O Crime do Padre Amaro - Cap. 6: Capítulo 6 Pág. 91 / 478

Via-se pobre, bonita, só: cobiçava uma situação legitima e duradoura, o respeito das vizinhas, a consideração dos lojistas, todos os proveitos da honra!

Odiou-a então, e o seu vestido afogado e a sua honestidade! A estúpida, que não percebia que ao pé dela, sob uma negra batina, uma paixão devota a espreitava, a seguia, tremia e morria de impaciência! Desejou que ela fosse como a mãe, - ou pior, toda livre, com vestidos garridos, uma cuia impudente, traçando a perna e fitando os homens, uma fêmea fácil como uma porta aberta...

- Boa! Estou a desejar que a rapariga fosse uma desavergonhada! - pensou, recaindo em si um pouco envergonhado. Está claro: não podemos pensar em mulheres decentes, temos que reclamar prostitutas! Bonito dogma!

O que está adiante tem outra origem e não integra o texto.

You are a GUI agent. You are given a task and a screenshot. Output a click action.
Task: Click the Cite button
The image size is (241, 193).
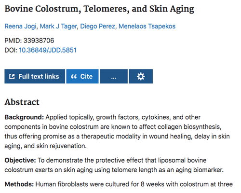tap(82, 76)
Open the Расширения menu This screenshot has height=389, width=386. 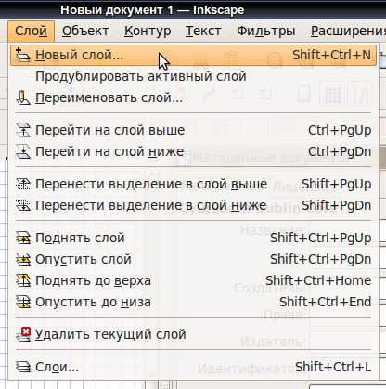coord(348,31)
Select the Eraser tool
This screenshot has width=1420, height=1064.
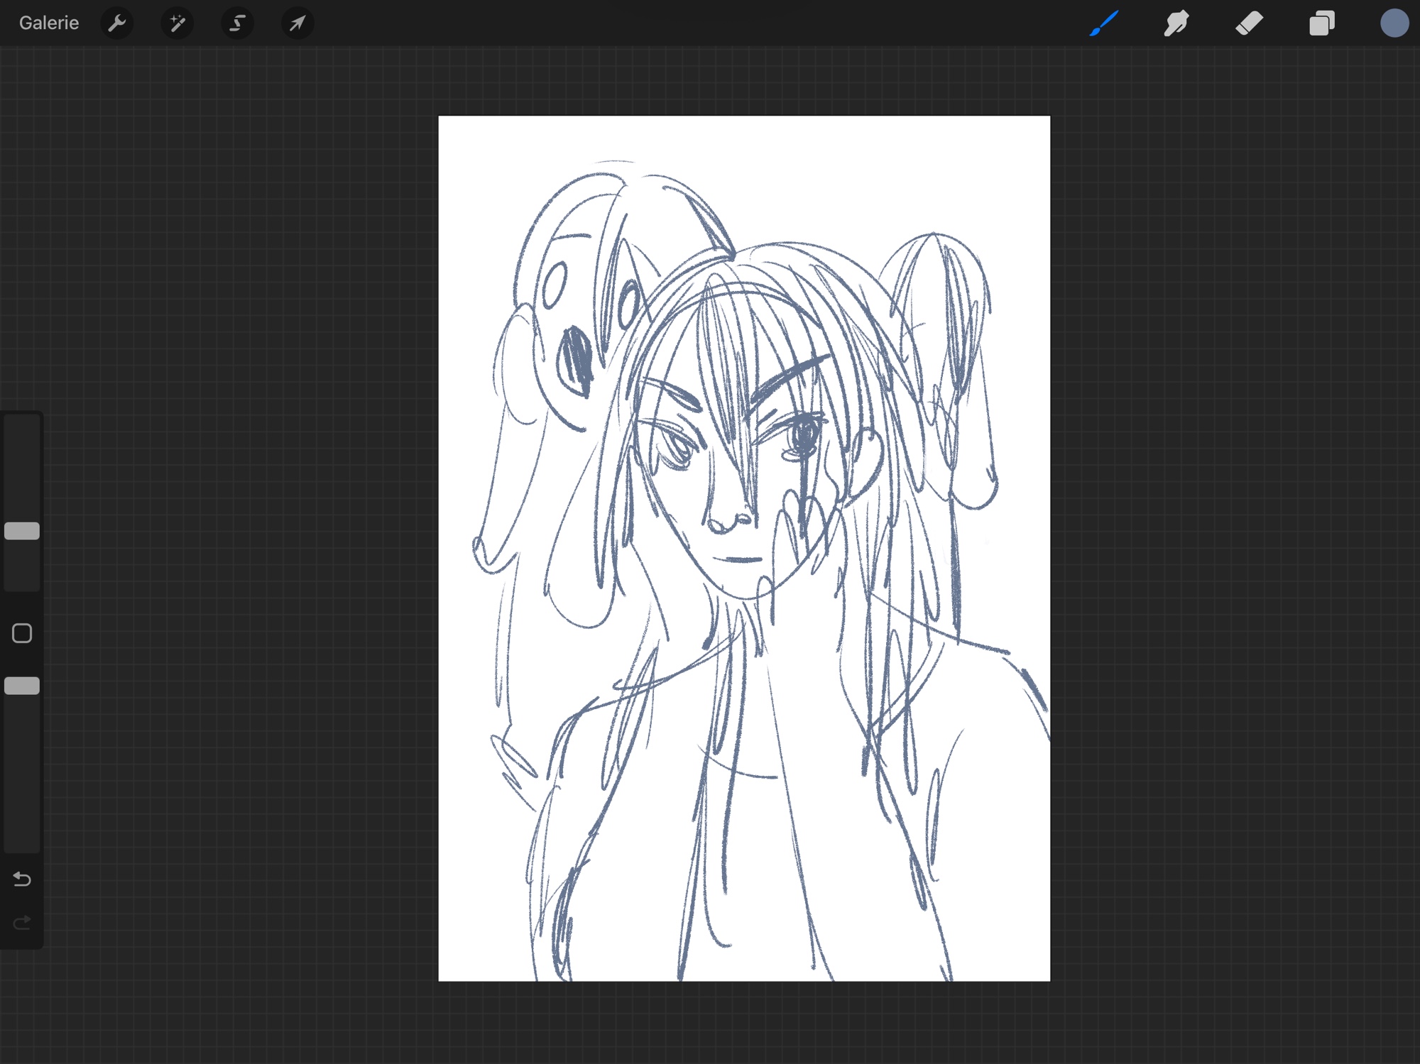(x=1249, y=23)
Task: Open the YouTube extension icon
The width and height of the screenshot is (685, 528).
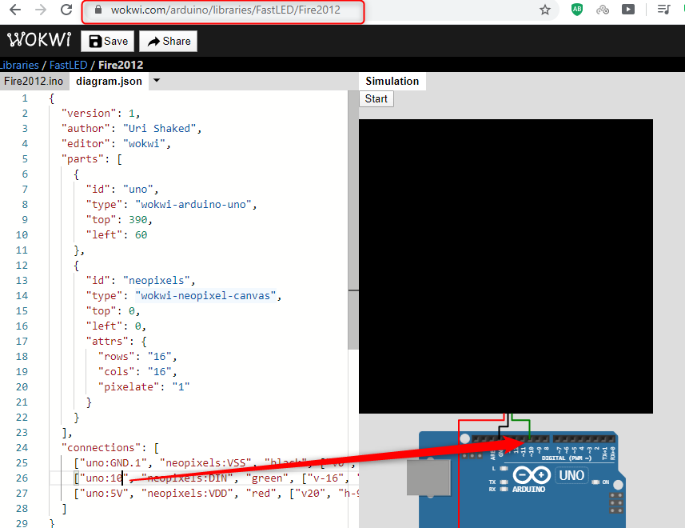Action: click(x=628, y=10)
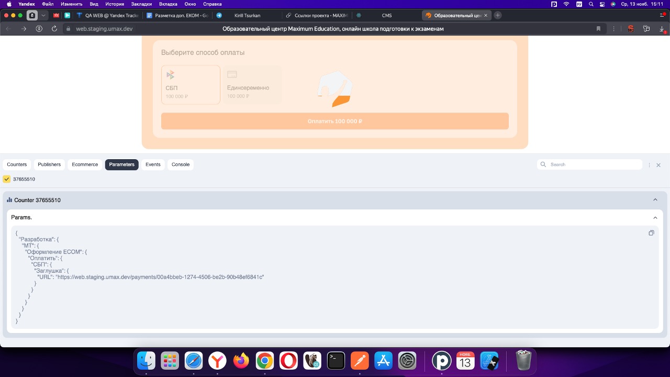
Task: Open the SEO extension icon
Action: pos(631,29)
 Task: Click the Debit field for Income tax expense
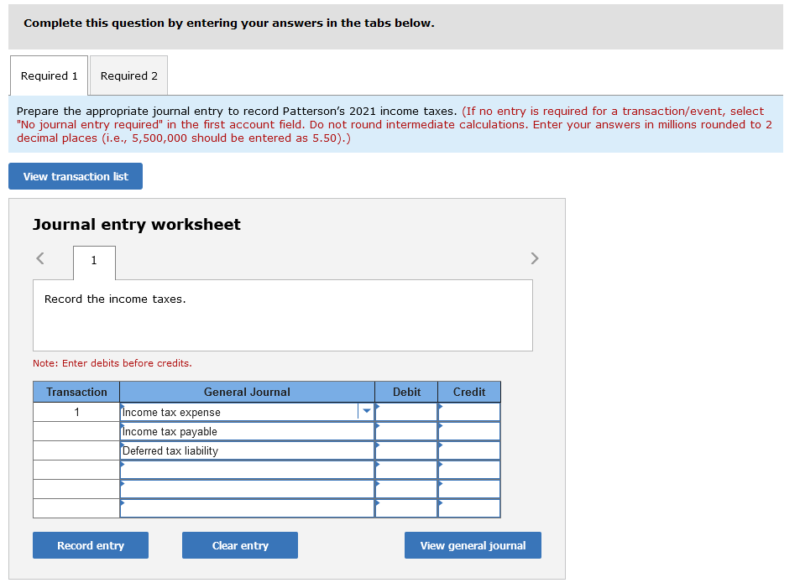(405, 411)
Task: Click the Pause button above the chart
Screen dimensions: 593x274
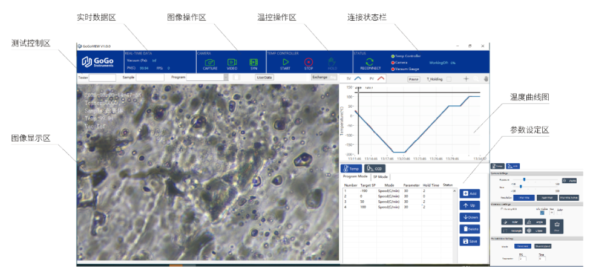Action: [x=414, y=79]
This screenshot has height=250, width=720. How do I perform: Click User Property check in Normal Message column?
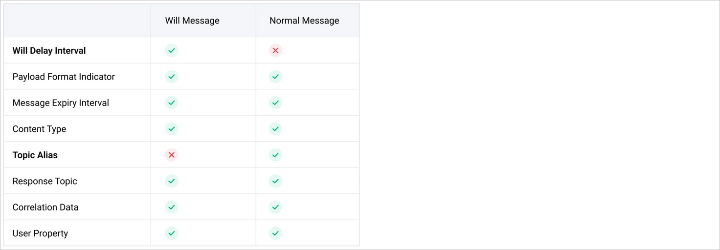(275, 233)
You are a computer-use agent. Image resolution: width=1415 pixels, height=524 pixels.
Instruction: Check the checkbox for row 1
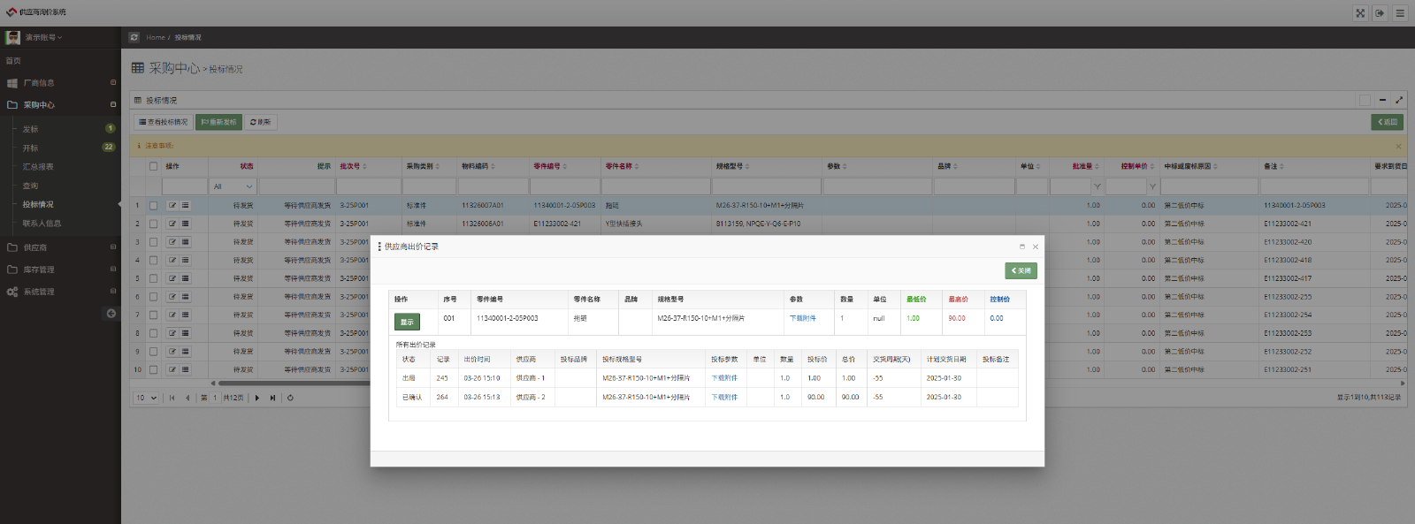click(x=153, y=205)
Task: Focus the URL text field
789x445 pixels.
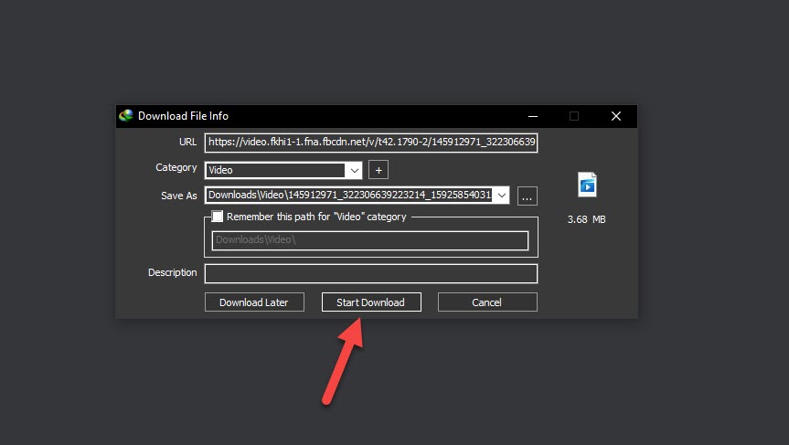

Abafava. Abriu a janela. O céu estava tenebroso; a chuva cessara; o piar das corujas na Misericórdia cortava só o silêncio.

Enterneceu-se, então, com aquela escuridão, aquela mudez de vila adormecida. E sentiu subir outra vez, das profundidades do seu ser, o amor que sentira ao princípio por ela, muito puro, dum sentimentalismo devoto: via a sua linda cabeça, duma beleza transfigurada e luminosa, destacar da negrura espessa do ar; e toda a sua alma foi para ela num desfalecimento de adoração, como no culto a Maria e na Saudação Angélica; pediu-lhe perdão ansiosamente de a ter ofendido; disse-lhe alto: És uma santa, perdoa! - Foi um momento muito doce, de renunciamento carnal...

E, espantado quase daquelas delicadezas de sensibilidade que descobria subitamente em si, pôs-se a pensar com saudade - que se fosse um homem livre seria um marido tão bom! Amorável, delicado, dengueiro, sempre de joelhos, todo de adorações! Como amaria o seu filho, muito pequerruchinho, a puxar-lhe as barbas! à ideia daquelas felicidades inacessíveis, os olhos arrasaram-se-lhe de lágrimas.